October 5, 2022

Researchers develop mass production technology for biodegradable microrobots

Biodegradable microrobots (right) respond to external magnetic attraction. (Daegu Gyeongbuk Institute of Science and Technology)

Scientists have developed new technology to enable the mass production of biodegradable microrobots that could help improve the effectiveness of regenerative medicine such as stem cell therapy, the Daegu Gyeongbuk Institute of Science and Technology said on Tuesday.

A joint research team consisting of scientists from DGIST, Seoul St. Mary’s Hospital of the Catholic University of Korea and the Swiss public university ETH Zurich has developed a method to produce more than 100 biodegradable microrobots by minute, approximately 10,000 times faster than existing medical micro robot manufacturing technology.

The researchers applied magnetic nanoparticle technology inside the new microbots so that their movements in the human body could be controlled using magnetic pulls.

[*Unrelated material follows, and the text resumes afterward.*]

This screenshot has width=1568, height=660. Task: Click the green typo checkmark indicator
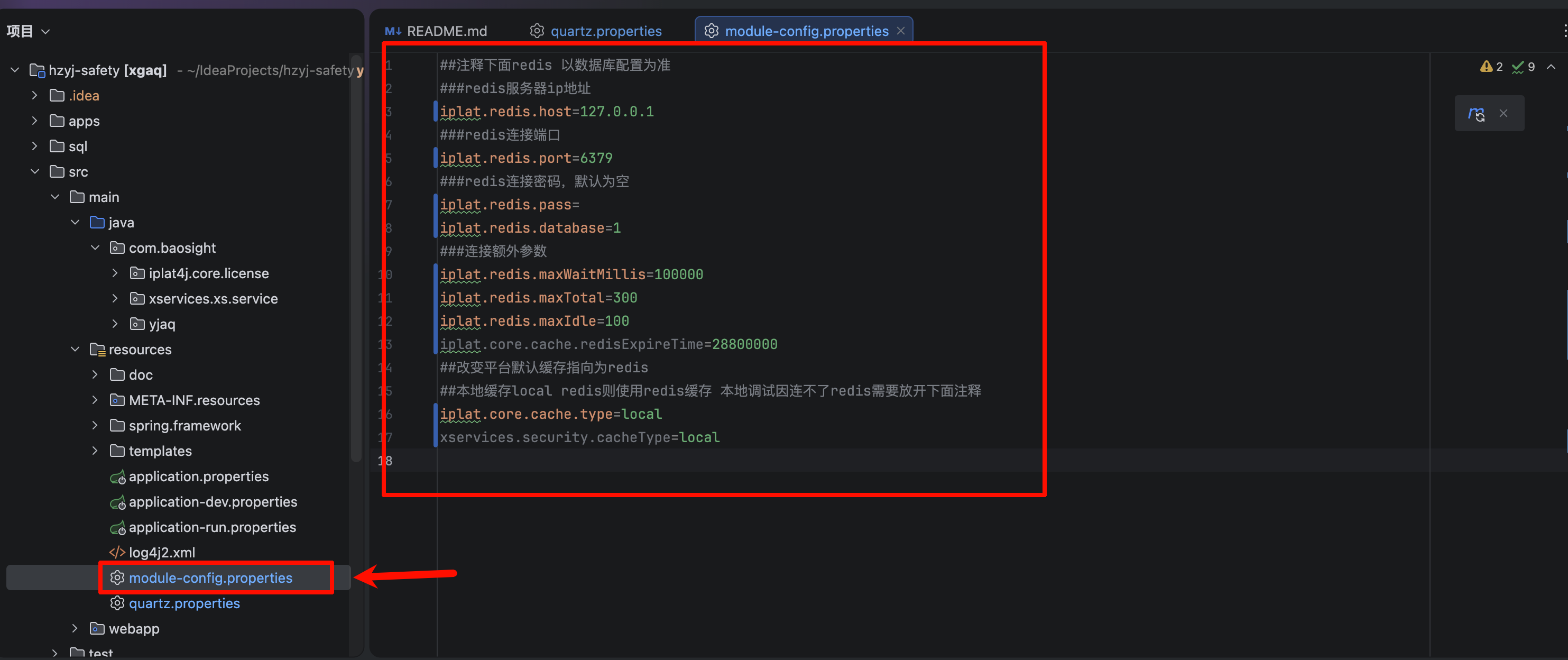tap(1517, 66)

Research has demonstrated that microrobots bearing stem cells on the surface move to desired positions in a micro maze by controlling the external magnetic field. DGIST pointed out that the new technology is a significant improvement because existing stem cell therapies have difficulty selectively delivering cells to certain locations.

The researchers said the biodegradable microrobots attached to the stem cells were completely broken down six hours after being cultured with decomposition enzymes. The nanoparticles inside the microrobots were then picked up by the magnetic control system.

The stem cells underwent cell differentiation to become neural cells after approximately 21 days, confirming that the novel microrobots can act as a target precision treatment for stem cell therapy.

The research team also verified that the stem cells delivered by the microrobots exhibited normal electrical and physiological characteristics using hippocampal nerve cells extracted from mice. They placed the cells on the surface of the microrobots and found that the cells started emitting electrical signals 28 days after cell culture.

“We expect that the technologies developed through this study, such as mass production of micro-robots, precision driving by electromagnetic fields, stem cell transfer and differentiation, will significantly increase the efficiency of targeted precision therapy in the future,” said Choi Hong-soo, lead author of the study and professor of robotics at DGIST.

The study, published in the internationally renowned scientific journal Small in June, was funded by the National Science Challenges Support and Network, the National Research Foundation of Korea and the Ministry of Science and ICT.